Quase 30% dos microempreendedores individuais (MEIs) do Brasil estão registrados no Cadastro Único (CadÚnico), uma plataforma que compila beneficiários das políticas de assistência do governo federal. Em números absolutos, isso equivale a 4,6 milhões de MEIs em um total de 16,6 milhões.
As informações são fornecidas pelo Serviço Brasileiro de Apoio às Micro e Pequenas Empresas (Sebrae) e pelo Ministério do Desenvolvimento e Assistência Social, Família e Combate à Fome (MDS).
De acordo com a pesquisa, aproximadamente 2,6 milhões de empreendedores optaram por formalizar o CNPJ após ingressarem no CadÚnico. Os outros 1,9 milhões já abriram o CNPJ antes de se inscrever.

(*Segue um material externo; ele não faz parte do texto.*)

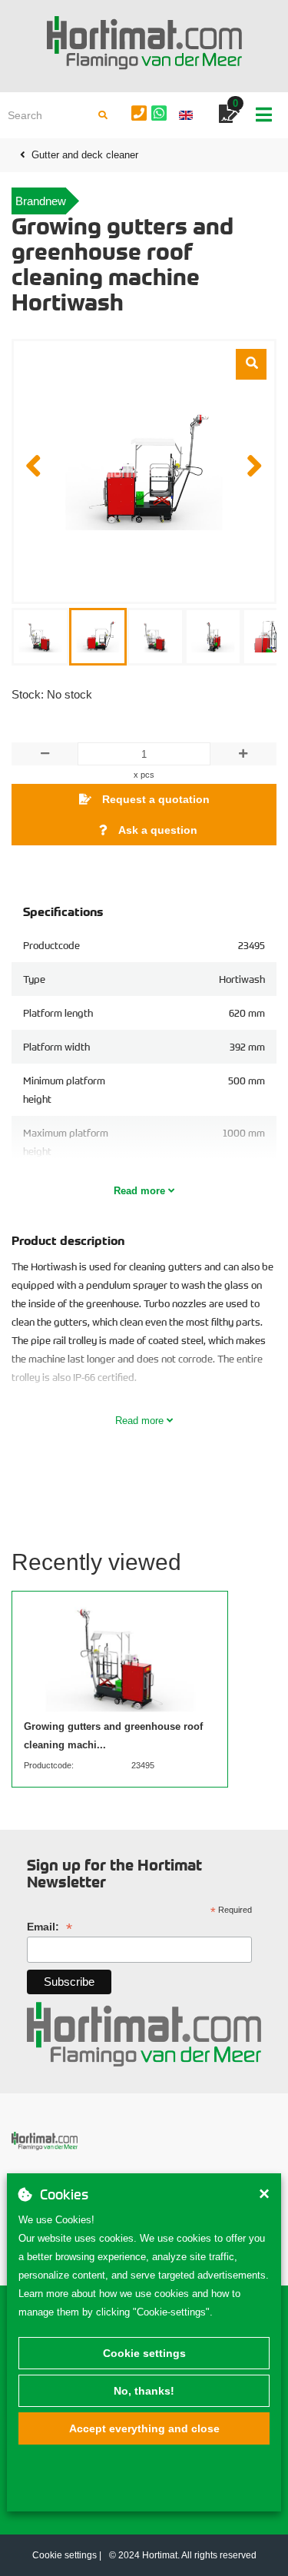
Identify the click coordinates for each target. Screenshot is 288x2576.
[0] (229, 116)
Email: (49, 1927)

Podemos concluir que os benefícios sociais funcionam como um incentivo para que as pessoas busquem sua independência financeira, afirma o presidente do Sebrae, Rodrigo Soares.
“As políticas públicas fomentam o empreendedorismo. No ano anterior, reunimos uma sequência sólida de indicadores positivos. O Brasil possui grande capacidade produtiva, onde os pequenos negócios se destacam. A inclusão social, a melhoria de renda e a geração de emprego dependem do empreendedorismo”, analisa Rodrigo.
O ministro do MDS, Wellington Dias, ressalta que as políticas de Estado oferecem mais do que proteção às famílias.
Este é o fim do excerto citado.